// ARS TECHNICA — MOBILE & WEB
The "sad inevitability" of Europe's heat wave
Europeans are baking under their second heat wave of the summer.
Europe is in the midst of its second big heat wave of the year, and it’s breaking more records. France just recorded its hottest day ever, with temperatures exceeding 44 degrees Celsius in some places. Around 40 people have drowned in local water bodies, likely attempting to escape the heat, and thousands more are without electricity.
As temperatures hit a sweltering 36 degrees in some regions of the United Kingdom, schools canceled classes and train delays abounded. United Nations Secretary-General Antonio Guterres described London as “cooking.” As the city hosts its annual Climate Action Week, the UK meteorological service has issued a red alert for multiple regions, signaling that exceptionally hot and humid weather is forecasted and likely to impact the general public. Switzerland and Spain have also issued warnings to residents.
Emma Howard Boyd, the former chair of the London Climate Resilience Review who now chairs the National Heat Risk Commission in the UK, said that when it comes to heat resilience in the country, the problem is not just homes—which are usually not air-conditioned.
“All of our infrastructure was built for a different type of climate,” she said. Even seemingly small things, like malfunctioning elevators in tall buildings, could become lethal during a fire. The London Climate Resilience Review found that 18 elevators in public housing blocks in a single city borough failed during the 2022 heat wave.
National policies to address the changing climate, she said, should also take into account those most vulnerable to heat stress, like children, the elderly, and pregnant women. On Monday, two children died in a hot car in France.
Heat can adversely impact many different essential bodily functions, like sleeping and exercising.
For many climate scientists, the link between the frequency and duration of these heat waves and climate change cannot be overstated. Some have even gone public with their dissatisfaction with the media coverage of the heat wave. This past May, only 40 percent of British television and radio news stories about the heat wave linked it to climate change, according to Climate News Tracker.

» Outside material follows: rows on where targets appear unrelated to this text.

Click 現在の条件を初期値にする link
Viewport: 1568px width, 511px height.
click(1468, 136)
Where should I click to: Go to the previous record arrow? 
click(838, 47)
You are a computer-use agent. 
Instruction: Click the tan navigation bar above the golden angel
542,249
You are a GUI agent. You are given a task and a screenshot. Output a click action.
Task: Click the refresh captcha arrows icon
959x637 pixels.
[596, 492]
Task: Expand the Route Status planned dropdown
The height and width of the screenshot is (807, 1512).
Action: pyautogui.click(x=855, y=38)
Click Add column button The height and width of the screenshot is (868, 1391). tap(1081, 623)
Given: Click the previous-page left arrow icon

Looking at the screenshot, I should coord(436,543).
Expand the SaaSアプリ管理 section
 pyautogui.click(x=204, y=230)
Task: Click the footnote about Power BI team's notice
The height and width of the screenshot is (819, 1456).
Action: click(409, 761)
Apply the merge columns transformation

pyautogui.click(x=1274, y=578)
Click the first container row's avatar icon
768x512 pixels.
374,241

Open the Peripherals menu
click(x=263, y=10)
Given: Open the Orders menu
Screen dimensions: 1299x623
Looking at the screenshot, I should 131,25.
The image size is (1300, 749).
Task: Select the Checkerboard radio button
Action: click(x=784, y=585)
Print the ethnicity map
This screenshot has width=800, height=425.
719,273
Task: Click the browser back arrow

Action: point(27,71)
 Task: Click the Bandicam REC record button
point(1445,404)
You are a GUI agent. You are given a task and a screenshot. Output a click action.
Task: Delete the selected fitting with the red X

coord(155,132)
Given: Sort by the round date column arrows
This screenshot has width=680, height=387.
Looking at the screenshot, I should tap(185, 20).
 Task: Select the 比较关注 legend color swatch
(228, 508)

“There’s a sad inevitability to all of this, with scientists like me trotting out the same quotes year after year,” Friederike Otto, a professor of climate science at the Imperial College London who leads the World Weather Attribution, a group that works to link weather events to climate change, said in an email. “Simply put, we remain on a one-way trip towards a more dangerous future, and it’s time we hit the brakes.”
With the planet on track to exceed 1.5 degrees Celsius of human-induced warming, it is no surprise that extreme heat events increase in frequency, intensity, and duration, said Daniel Swain, a climate scientist at the California Institute for Water Resources at University of California, Los Angeles.